START Data supplied

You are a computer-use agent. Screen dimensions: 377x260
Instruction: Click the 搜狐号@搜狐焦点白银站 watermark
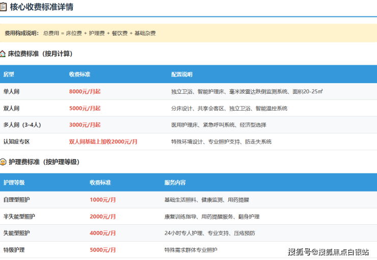[328, 252]
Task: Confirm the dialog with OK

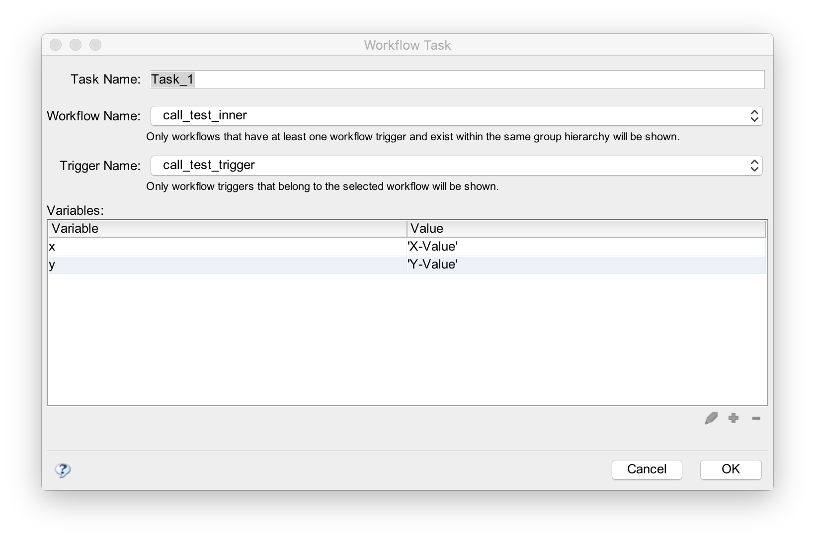Action: 730,469
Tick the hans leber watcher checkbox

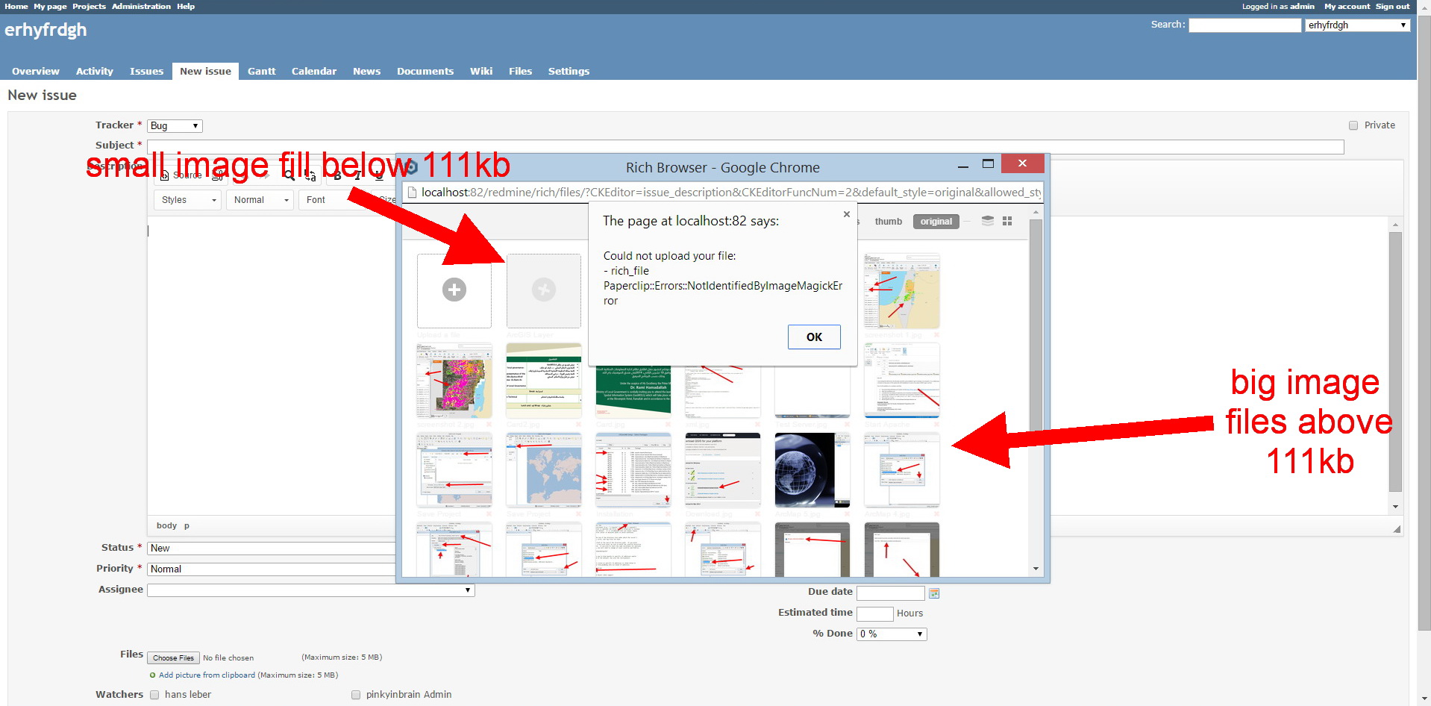[154, 695]
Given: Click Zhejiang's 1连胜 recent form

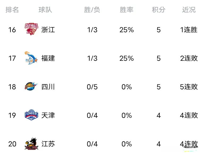Looking at the screenshot, I should pyautogui.click(x=189, y=30).
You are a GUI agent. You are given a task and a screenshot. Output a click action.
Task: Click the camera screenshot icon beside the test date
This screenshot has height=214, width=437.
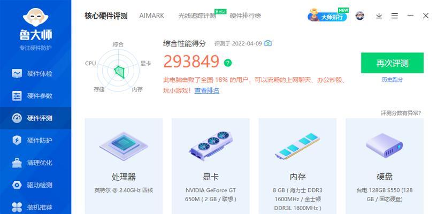[268, 43]
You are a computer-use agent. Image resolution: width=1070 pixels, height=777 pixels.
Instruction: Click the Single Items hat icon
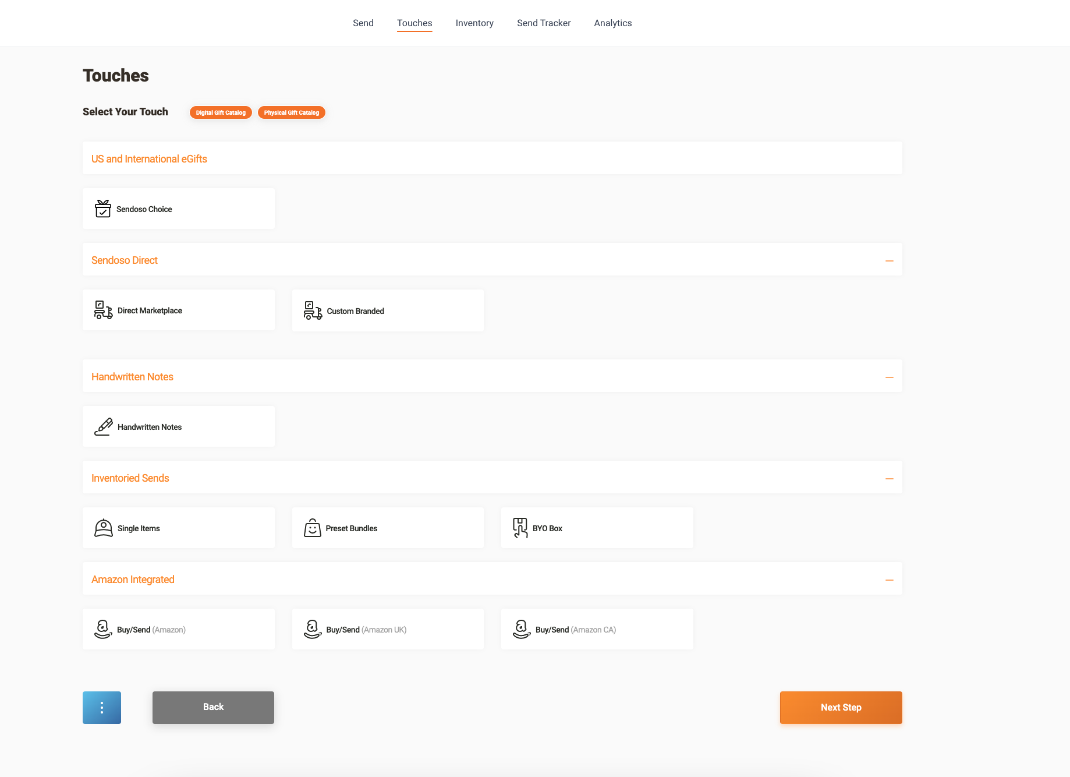click(103, 528)
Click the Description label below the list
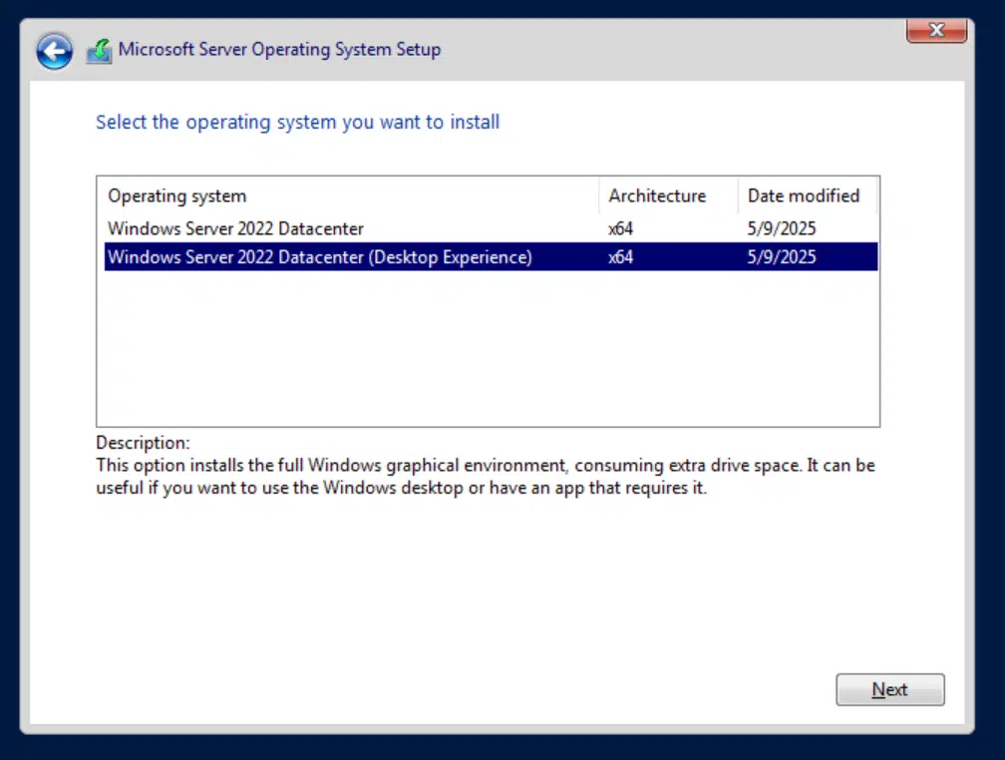 [143, 442]
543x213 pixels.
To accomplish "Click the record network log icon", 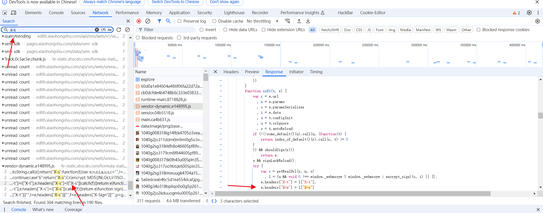I will pyautogui.click(x=139, y=21).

END Data supplied

**Your task**
Print exactly the lines above that run from the one with "You are a computer-use agent. Image" down to the one with "543x213 pixels.", and omit the pictures.

**Output for this task**
You are a computer-use agent. Image resolution: width=1070 pixels, height=777 pixels.
Instruction: Click the Single Items hat icon
click(103, 528)
Click the Description label below the list
 [143, 442]
543x213 pixels.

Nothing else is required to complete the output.